Output, exactly as written, the lines below starting at the line containing "This screenshot has" and ending at the line containing "Viewport: 2340px width, 1099px height.". Drop the pictures and keep both end lines.

[Record extracts]:
***

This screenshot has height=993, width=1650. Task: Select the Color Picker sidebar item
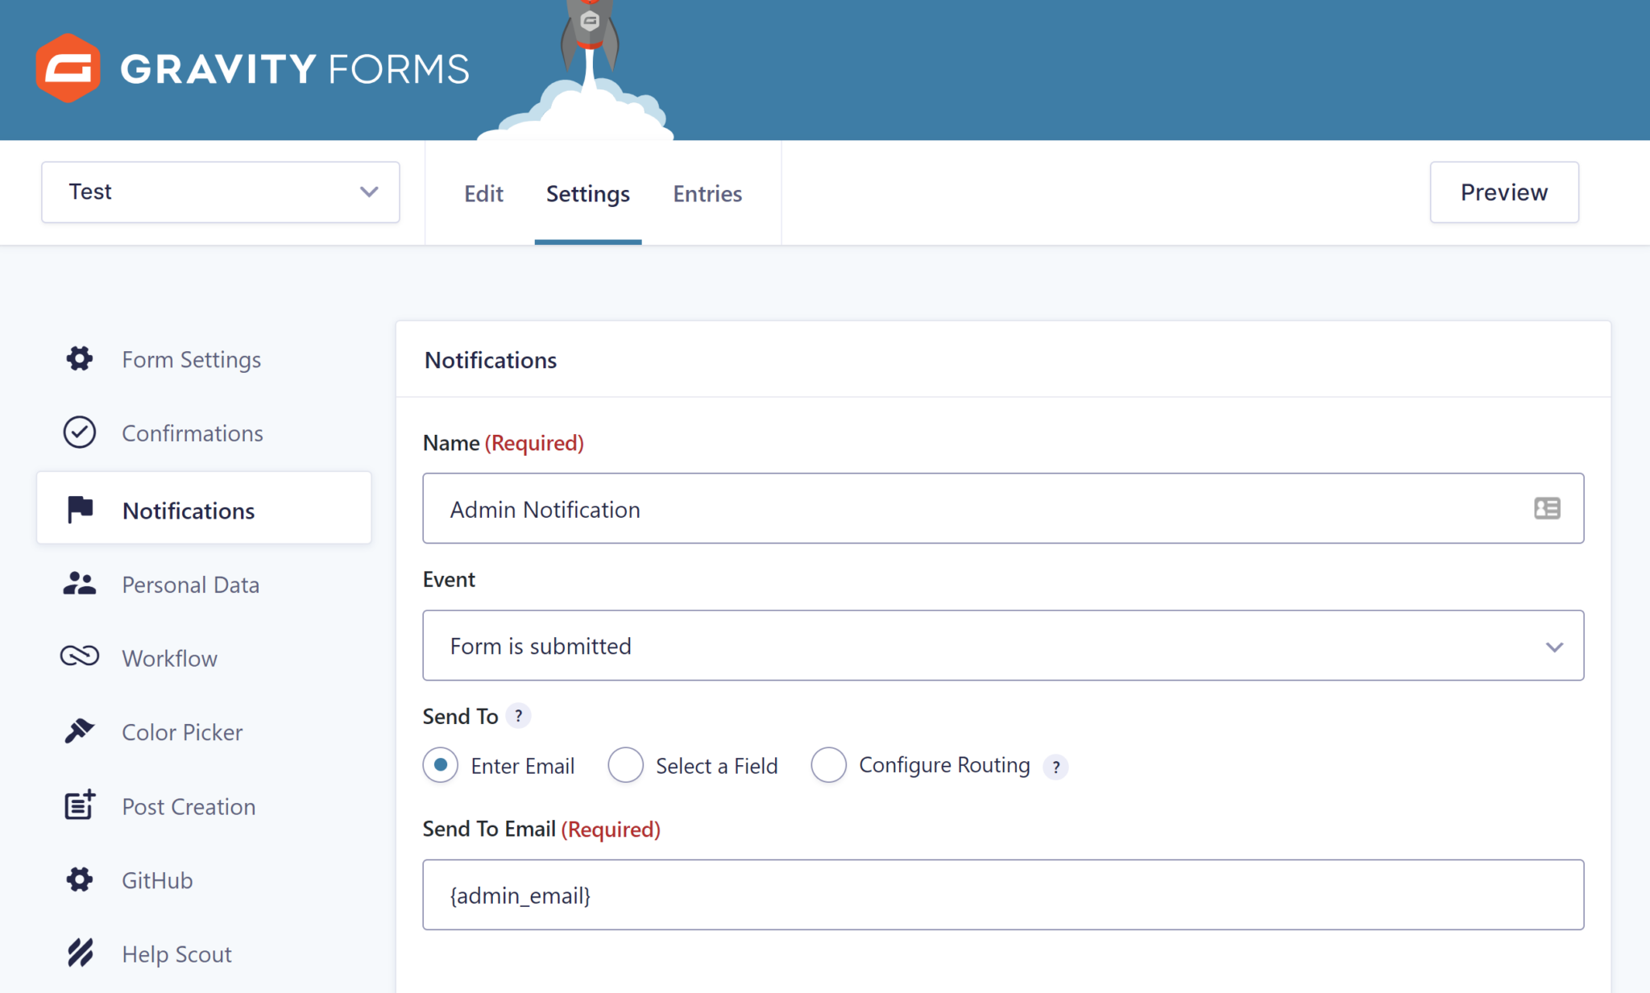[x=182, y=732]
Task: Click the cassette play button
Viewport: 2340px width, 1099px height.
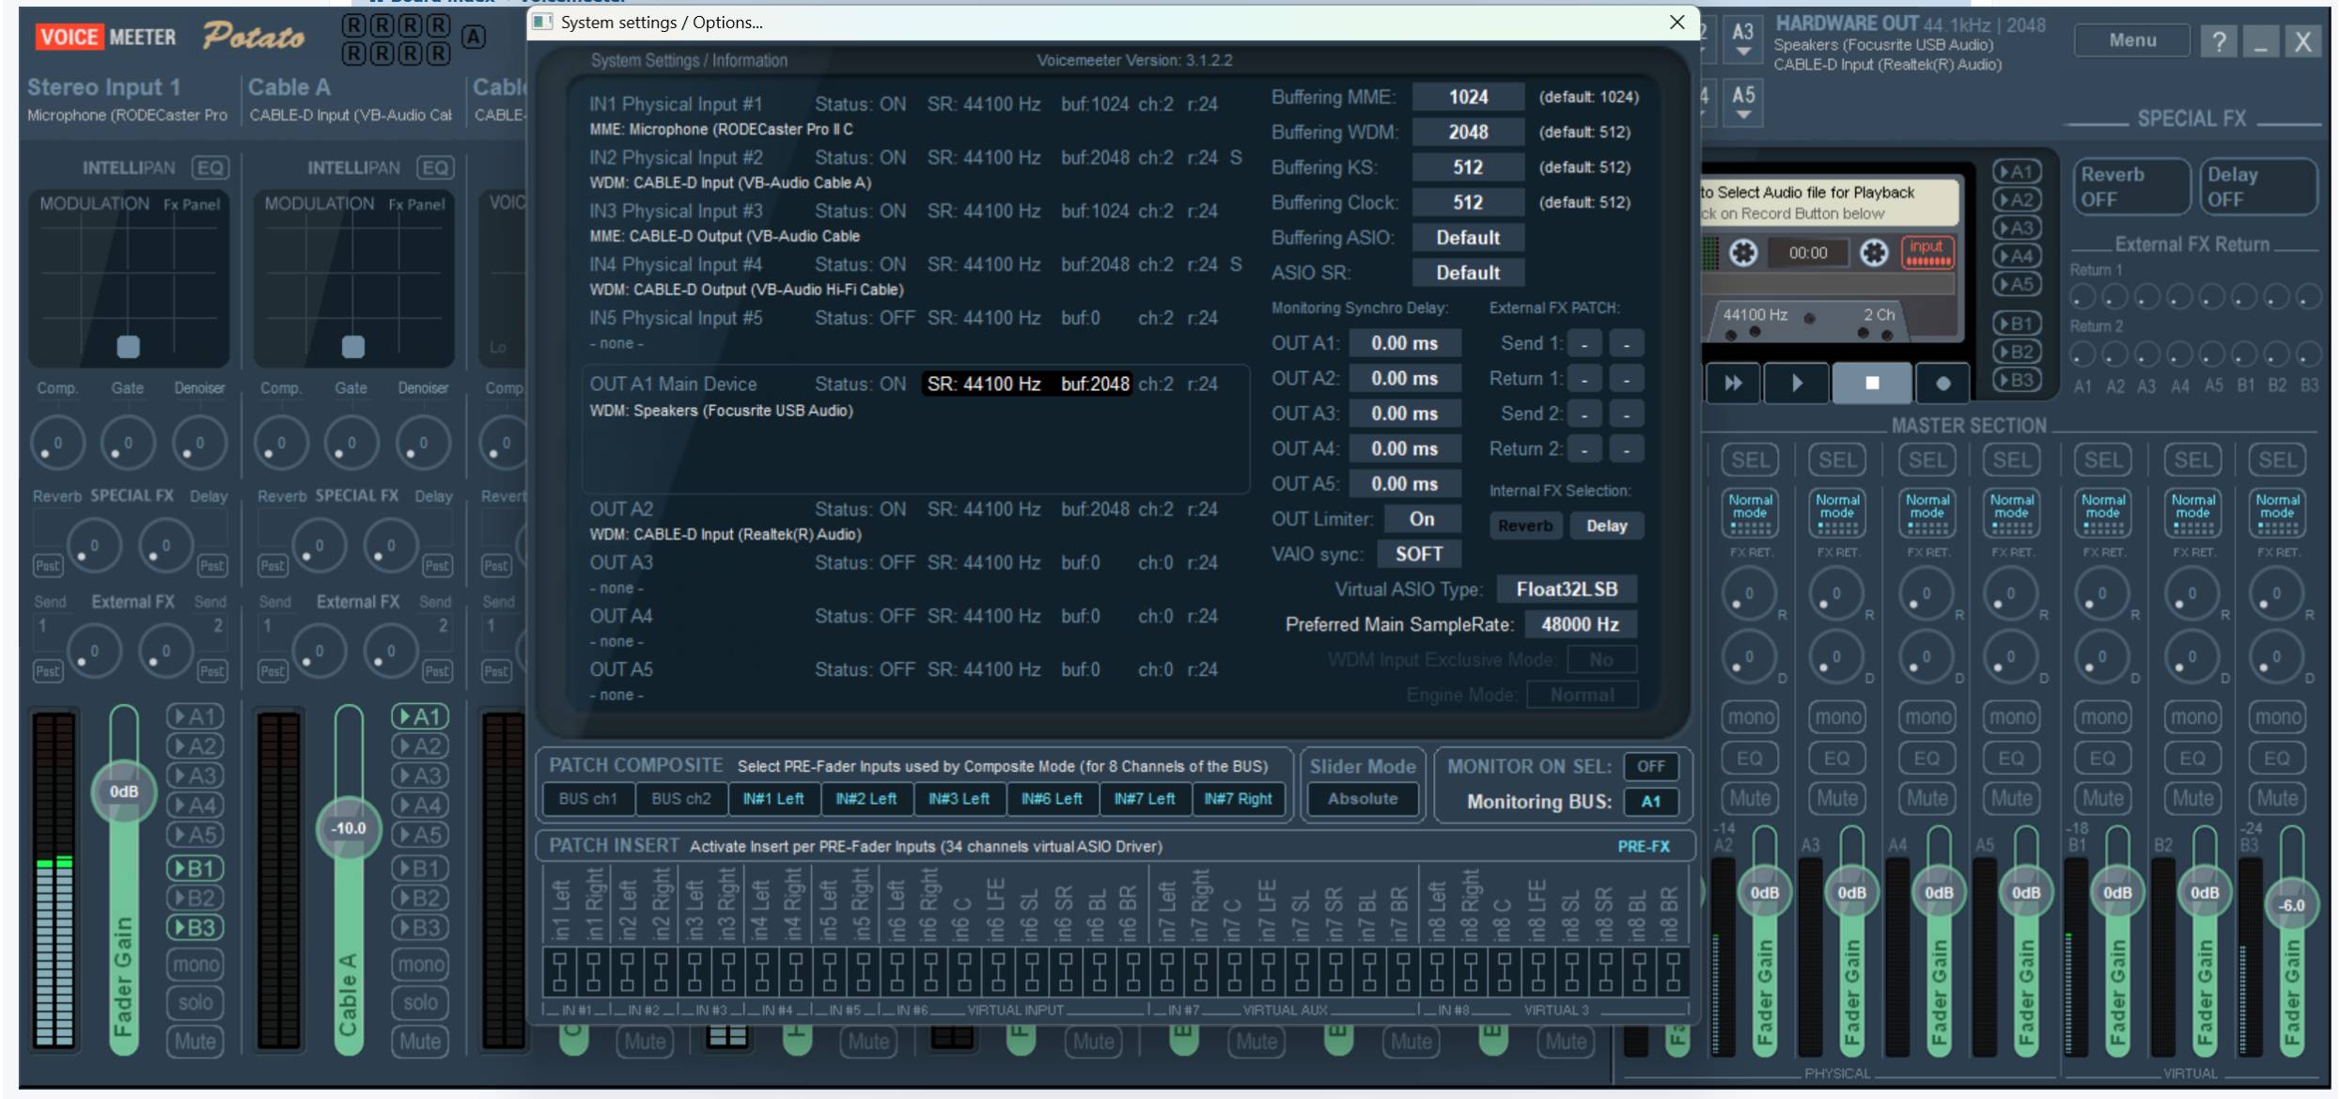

***

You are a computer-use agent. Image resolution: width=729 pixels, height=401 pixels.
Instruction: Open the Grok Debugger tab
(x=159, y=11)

***

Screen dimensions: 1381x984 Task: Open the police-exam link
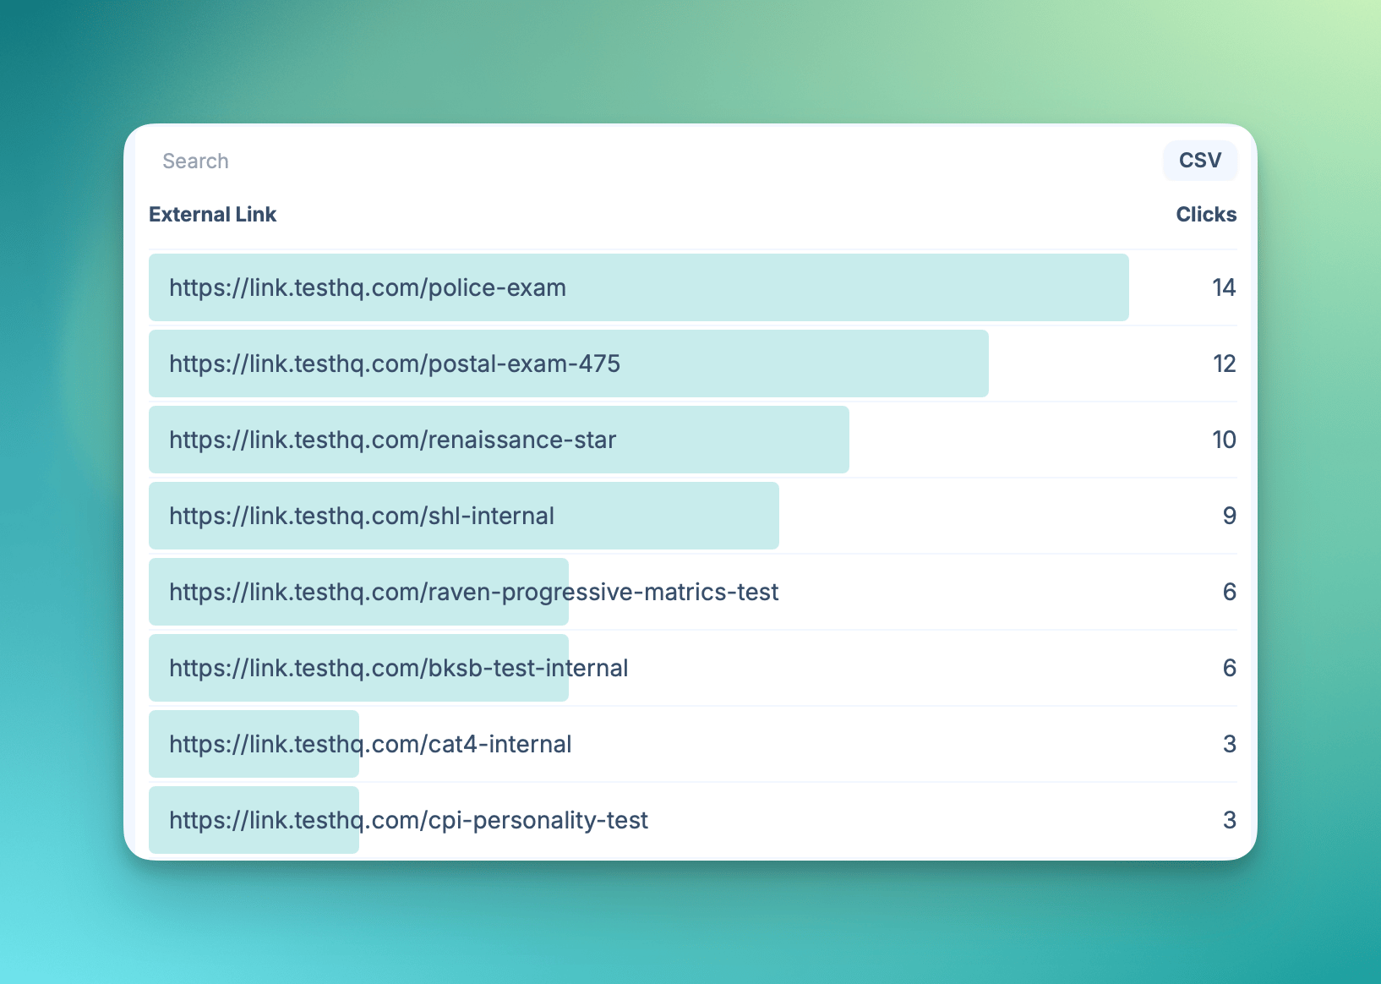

***

[Reply]:
This screenshot has height=993, width=1650. Task: Select the Color Picker sidebar item
[x=182, y=732]
Task: Click the cassette play button
Viewport: 2340px width, 1099px height.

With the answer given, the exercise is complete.